The first group of accepted papers focus on gravity, cosmology and string theory - although there are some excellent experimental and nuclear physics papers to follow shortly after launch. The editorial by Ken Peach is a great introduction to the scope of the journal and open access in general. We also have an  in-depth video interview with Ken which we will make available on the site.

Plagiarism & PMC Physics A
There has been a lot of recent publicity on the Turkish plagiarism sandal which has affected arXiv and several high-profile physics journals recently. This has been an 'elephant in the room' of science publishing for some years now. Skillfully manipulated sections of manuscripts from several sources are perhaps amongst the hardest examples of plagiarism to detect, but it is not unknown for complete papers to be submitted with just the authors and affilliations changed (as I had during my time at Elsevier).

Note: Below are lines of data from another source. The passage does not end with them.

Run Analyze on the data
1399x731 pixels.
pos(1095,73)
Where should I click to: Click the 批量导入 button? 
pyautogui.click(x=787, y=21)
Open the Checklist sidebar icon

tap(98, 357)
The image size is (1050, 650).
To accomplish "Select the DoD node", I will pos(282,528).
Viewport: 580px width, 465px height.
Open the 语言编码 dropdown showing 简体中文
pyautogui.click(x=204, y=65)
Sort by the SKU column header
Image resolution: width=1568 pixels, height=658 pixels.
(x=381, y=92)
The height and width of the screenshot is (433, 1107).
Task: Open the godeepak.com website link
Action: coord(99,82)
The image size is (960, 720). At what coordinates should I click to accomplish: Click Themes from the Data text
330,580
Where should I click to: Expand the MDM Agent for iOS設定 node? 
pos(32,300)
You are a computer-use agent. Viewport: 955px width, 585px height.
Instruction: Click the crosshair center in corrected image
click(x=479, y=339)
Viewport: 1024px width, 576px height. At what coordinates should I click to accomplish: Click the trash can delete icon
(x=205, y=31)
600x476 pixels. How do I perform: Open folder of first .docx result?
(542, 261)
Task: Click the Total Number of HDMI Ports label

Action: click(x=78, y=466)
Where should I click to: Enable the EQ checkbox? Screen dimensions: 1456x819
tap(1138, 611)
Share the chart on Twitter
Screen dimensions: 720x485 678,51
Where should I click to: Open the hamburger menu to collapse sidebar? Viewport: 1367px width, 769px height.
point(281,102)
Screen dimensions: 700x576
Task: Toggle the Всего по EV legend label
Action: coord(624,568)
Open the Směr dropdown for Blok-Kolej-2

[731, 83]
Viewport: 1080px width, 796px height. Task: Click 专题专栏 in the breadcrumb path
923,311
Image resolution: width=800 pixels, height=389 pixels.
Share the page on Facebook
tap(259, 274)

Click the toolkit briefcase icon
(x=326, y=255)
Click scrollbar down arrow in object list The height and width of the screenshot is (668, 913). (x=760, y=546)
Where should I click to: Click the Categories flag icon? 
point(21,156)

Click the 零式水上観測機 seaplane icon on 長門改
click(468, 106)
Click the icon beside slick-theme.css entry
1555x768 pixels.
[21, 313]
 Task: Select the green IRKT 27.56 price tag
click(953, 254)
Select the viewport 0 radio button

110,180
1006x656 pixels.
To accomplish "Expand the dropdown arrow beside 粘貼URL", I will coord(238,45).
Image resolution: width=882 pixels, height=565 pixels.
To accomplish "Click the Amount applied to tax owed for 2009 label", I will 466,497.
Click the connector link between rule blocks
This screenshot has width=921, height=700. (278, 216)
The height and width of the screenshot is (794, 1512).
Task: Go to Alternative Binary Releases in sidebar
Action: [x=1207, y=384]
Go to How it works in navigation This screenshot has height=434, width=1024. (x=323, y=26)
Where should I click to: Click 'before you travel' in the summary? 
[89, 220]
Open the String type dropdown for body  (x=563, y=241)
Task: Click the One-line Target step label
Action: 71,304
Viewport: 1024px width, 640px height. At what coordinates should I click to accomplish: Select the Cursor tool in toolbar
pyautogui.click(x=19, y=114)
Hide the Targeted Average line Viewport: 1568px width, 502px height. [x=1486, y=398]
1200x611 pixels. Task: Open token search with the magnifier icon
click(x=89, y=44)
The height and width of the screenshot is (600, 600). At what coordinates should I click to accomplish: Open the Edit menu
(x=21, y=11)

We employ random phrase searching on accepted articles and check several full-text indicies (Scirus, Google Scholar and Scopus - plus SPIRES, Citebase, ADS in certain cases) to ensure to our satisfaction that the work is original and has not appeared in full or in part elsewhere. It is however very difficult to keep on top of this and a little unfair to expect referees to know every paper ever pubilshed. I suspect some kind of automated system like in use to check exam coursework in UK schools would be of benefit to all publishers here, especially since the basis for this (indexed, full-text of all STM articles for the last 20 or so years) already exists.

And finally
There is an excellent issue of CTWatch Quarterly out with many excellent contributions from esteemed authors about the future of scholarly communication. There is also a brave comment from Paul Ginsperg speaking out - however mildly - about the still prevalent use of TeX amongst authors in maths and physics:

One of the surprises of the past two decades is how little progress has been made in the underlying document format employed. Equation-intensive physicists, mathematicians, and computer scientists now generally create PDF from TeX. It is a methodology based on a pre-1980’s print-on-paper mentality and not optimized for network distribution. The implications of widespread usage of newer document formats such as Microsoft’s Open Office XML or the OASIS OpenDocument format and the attendant ability to extract semantic information and modularize documents are scarcely appreciated by the research communities.

Now that's a discussion for another time!